MATERIAL PROVIDED Start Marker

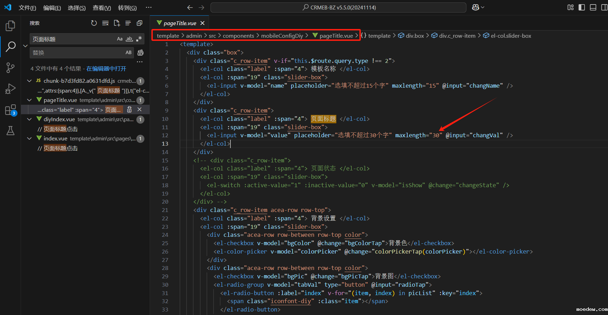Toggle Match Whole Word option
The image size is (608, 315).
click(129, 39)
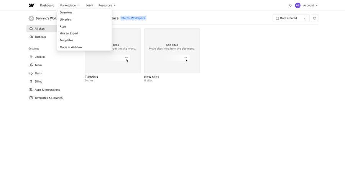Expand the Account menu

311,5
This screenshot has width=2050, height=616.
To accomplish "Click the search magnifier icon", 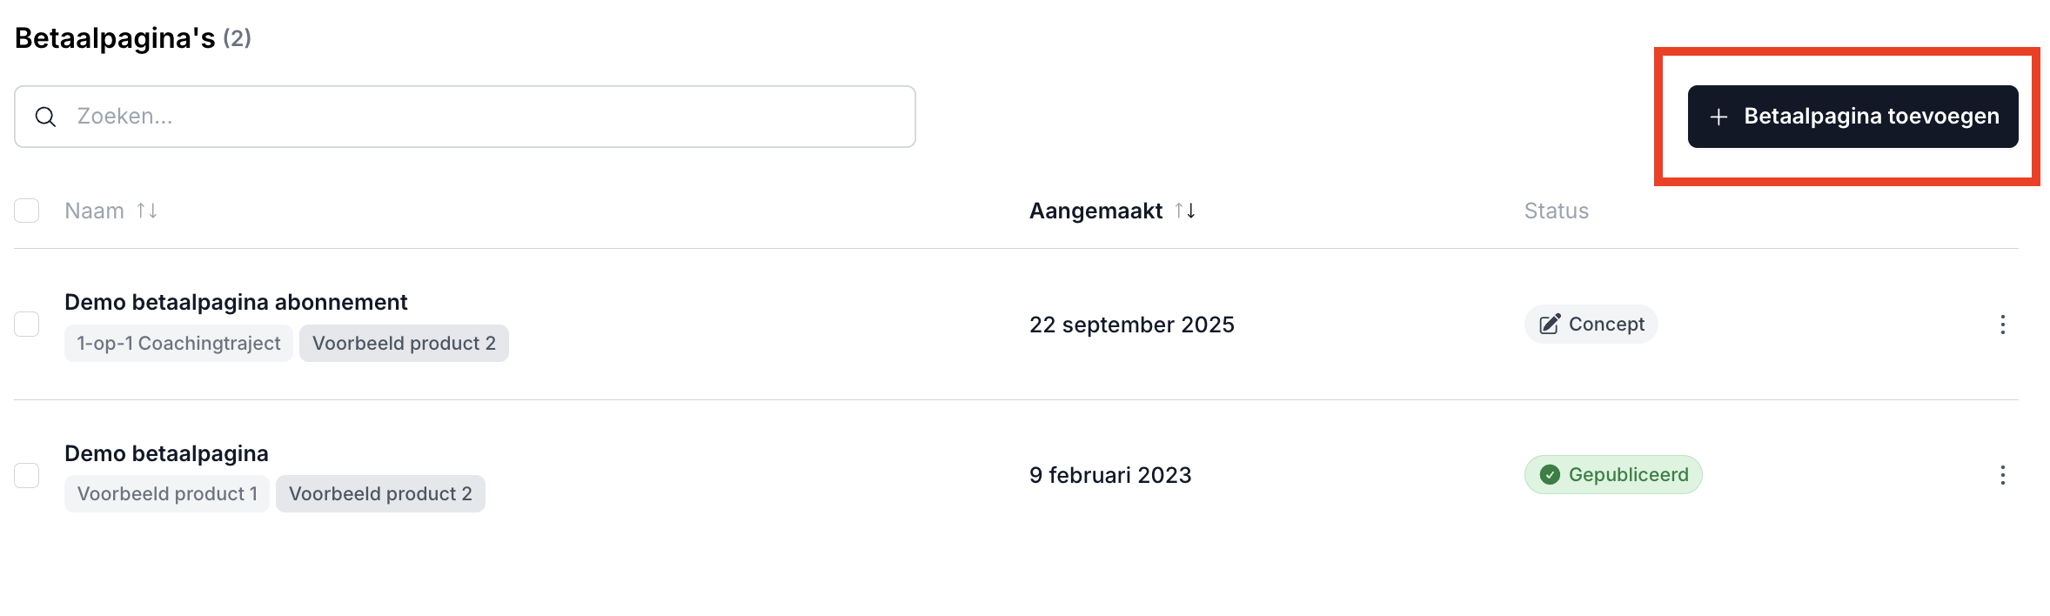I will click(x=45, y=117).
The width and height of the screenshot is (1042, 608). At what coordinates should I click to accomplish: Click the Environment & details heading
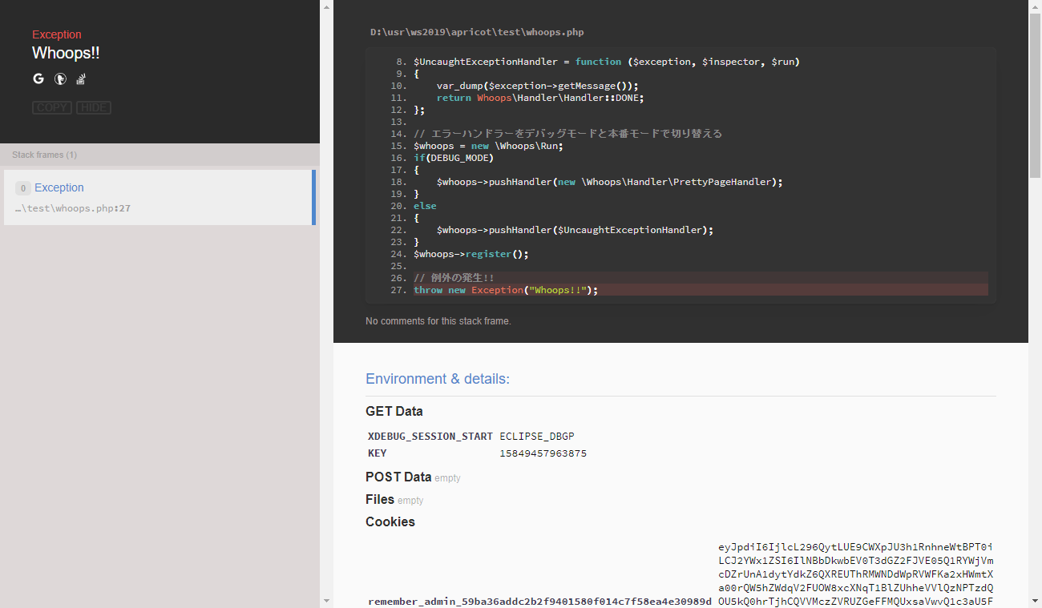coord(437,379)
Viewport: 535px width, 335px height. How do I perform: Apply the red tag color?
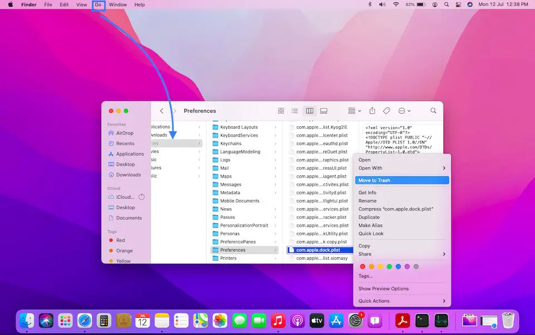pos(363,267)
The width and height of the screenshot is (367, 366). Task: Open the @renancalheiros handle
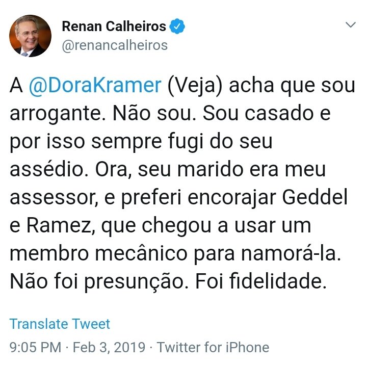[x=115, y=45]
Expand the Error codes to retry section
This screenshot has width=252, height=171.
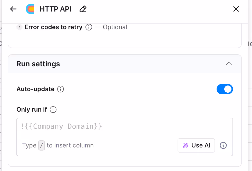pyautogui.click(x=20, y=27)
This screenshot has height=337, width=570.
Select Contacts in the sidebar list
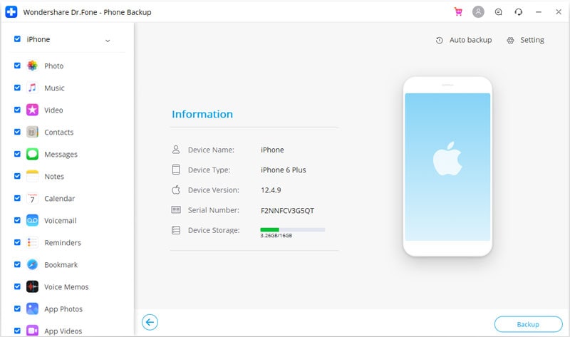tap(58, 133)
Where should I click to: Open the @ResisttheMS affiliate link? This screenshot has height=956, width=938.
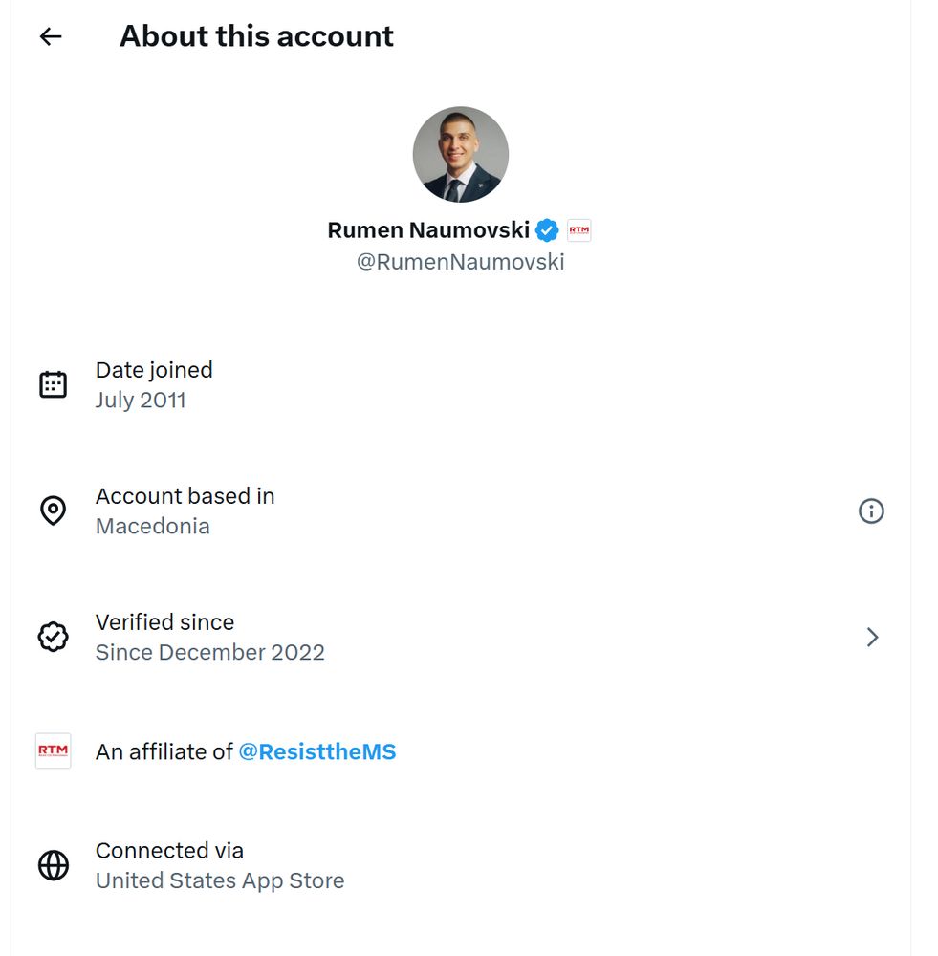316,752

MATERIAL PROVIDED End Marker

■ **WHAT THE TASK ASKS**
Please retype only the lines from the line that holds "Where should I" through the end of the records, exactly as they stand, and drop every picture.

■ **WRITTEN SOLUTION**
Where should I click to: Open the @ResisttheMS affiliate link? This screenshot has height=956, width=938.
316,752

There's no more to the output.